* begin Extract provided *

(DEPRECATED) Apache Flink User Mailing List archive.

Re: Task manager not able to rejoin job manager after network hicup

Posted by jelmer on
URL: http://deprecated-apache-flink-user-mailing-list-archive.369.s1.nabble.com/Task-manager-not-able-to-rejoin-job-manager-after-network-hicup-tp18525p18534.html

We found out there's a taskmanager.exit-on-fatal-akka-error property that will restart flink in this situation but it is not enabled by default and that feels like a rather blunt tool. I expect systems like this to be more resilient to this

On 23 February 2018 at 14:42, Aljoscha Krettek <[hidden email]> wrote:

@Till Is this the expected behaviour or do you suspect something could be going wrong?
On 23. Feb 2018, at 08:59, jelmer <[hidden email]> wrote:
We've observed on our flink 1.4.0 setup that if for some reason the networking between the task manager and the job manager gets disrupted then the task manager is never able to reconnect.

You'll end up with messages like this getting printed to the log repeatedly
Trying to register at JobManager akka.tcp://flink@jobmanager:6123/user/jobmanager (attempt 17, timeout: 30000 milliseconds)
Quarantined address [akka.tcp://flink@jobmanager:6123] is still unreachable or has not been restarted. Keeping it quarantined.
Or alternatively
Tried to associate with unreachable remote address [akka.tcp://flink@jobmanager:6123]. Address is now gated for 5000 ms, all messages to this address will be delivered to dead letters. Reason: [The remote system has quarantined this system. No further associations to the remote system are possible until this system is restarted.
But it never recovers until you either restart the job manager or the task manager

I was able to successfully reproduce this behaviour in two docker containers here :

https://github.com/jelmerk/flink-worker-not-rejoining

Has anyone else seen this problem ?

* end Extract provided *
* begin Entries supplied *

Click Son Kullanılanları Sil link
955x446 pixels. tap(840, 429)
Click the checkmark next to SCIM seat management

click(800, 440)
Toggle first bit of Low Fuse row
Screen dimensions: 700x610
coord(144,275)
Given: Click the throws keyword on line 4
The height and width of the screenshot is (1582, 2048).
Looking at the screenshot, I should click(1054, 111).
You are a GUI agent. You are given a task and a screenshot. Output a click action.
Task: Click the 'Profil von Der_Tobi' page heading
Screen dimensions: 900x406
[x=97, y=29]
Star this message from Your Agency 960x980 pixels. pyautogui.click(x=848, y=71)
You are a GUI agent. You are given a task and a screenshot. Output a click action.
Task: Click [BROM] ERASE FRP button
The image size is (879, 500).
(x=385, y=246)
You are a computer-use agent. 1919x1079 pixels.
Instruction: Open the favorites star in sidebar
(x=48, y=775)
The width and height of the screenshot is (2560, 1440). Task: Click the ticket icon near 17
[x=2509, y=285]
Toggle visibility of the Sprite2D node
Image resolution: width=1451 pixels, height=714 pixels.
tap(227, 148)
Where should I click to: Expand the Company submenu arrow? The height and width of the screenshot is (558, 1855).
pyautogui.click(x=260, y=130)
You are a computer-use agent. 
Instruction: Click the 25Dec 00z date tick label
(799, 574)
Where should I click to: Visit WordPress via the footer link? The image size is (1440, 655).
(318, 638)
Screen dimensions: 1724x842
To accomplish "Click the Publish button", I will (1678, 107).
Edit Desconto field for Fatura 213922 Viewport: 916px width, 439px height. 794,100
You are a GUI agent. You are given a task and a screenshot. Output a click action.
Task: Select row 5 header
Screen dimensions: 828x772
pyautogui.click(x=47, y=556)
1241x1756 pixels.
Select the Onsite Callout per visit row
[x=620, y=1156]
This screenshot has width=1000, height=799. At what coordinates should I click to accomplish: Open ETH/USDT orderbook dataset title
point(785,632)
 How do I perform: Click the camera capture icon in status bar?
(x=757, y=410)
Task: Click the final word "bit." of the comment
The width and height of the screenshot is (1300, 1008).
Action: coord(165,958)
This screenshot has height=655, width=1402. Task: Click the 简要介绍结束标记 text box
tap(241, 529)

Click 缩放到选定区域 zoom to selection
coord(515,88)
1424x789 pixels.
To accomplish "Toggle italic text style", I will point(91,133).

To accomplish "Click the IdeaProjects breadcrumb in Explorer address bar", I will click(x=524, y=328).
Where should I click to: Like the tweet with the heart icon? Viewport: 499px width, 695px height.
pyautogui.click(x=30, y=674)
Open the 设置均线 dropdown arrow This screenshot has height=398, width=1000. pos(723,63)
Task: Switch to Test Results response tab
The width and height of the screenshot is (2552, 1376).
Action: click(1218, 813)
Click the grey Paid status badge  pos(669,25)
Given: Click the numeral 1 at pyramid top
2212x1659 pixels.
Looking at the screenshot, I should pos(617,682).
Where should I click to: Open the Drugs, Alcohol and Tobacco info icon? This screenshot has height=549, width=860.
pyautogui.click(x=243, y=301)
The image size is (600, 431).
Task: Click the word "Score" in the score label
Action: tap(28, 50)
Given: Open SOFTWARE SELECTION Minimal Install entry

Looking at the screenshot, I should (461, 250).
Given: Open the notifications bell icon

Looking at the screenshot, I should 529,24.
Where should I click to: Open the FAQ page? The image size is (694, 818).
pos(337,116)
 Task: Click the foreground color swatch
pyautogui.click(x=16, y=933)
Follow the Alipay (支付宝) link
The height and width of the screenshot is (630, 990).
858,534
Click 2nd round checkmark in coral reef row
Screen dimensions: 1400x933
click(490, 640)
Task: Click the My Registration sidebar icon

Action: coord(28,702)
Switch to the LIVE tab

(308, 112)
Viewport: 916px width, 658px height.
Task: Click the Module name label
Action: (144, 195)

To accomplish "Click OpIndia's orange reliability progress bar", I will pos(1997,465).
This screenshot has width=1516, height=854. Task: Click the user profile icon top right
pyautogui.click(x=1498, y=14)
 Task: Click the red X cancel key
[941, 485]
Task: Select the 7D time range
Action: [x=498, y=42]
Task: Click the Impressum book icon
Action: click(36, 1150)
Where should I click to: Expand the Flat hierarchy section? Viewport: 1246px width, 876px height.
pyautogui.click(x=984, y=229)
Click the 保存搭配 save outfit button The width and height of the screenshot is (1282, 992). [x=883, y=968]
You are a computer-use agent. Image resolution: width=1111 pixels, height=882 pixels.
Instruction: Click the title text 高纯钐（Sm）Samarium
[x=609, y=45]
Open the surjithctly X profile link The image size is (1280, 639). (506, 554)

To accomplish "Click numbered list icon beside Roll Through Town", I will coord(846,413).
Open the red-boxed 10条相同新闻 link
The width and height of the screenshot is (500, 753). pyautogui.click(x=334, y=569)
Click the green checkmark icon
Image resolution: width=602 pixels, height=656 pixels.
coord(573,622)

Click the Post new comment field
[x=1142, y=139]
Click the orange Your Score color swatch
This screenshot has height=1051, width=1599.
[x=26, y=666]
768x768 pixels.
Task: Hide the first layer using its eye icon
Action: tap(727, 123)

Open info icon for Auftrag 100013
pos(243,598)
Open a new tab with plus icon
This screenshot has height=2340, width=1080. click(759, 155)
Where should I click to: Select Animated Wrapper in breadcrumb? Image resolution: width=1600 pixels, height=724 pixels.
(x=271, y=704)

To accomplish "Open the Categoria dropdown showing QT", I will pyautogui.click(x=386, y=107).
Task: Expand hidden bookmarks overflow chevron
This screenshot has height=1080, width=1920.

* end Entries supplied *

_Tasks for this exercise_.
**1.** Answer from the Flink mailing list thread:
(a) Which Flink version was the setup running when the problem was observed?
(b) Which property restarts Flink in this situation?
(c) In how many docker containers was the behavior reproduced?
**2.** Reproduce the Flink mailing list thread between "But it never" and "this problem ?", inclusive.
The records are from a separate source.

_Expected results_.
**1.**
(a) Flink 1.4.0
(b) taskmanager.exit-on-fatal-akka-error
(c) Two

**2.**
But it never recovers until you either restart the job manager or the task manager

I was able to successfully reproduce this behaviour in two docker containers here :

https://github.com/jelmerk/flink-worker-not-rejoining

Has anyone else seen this problem ?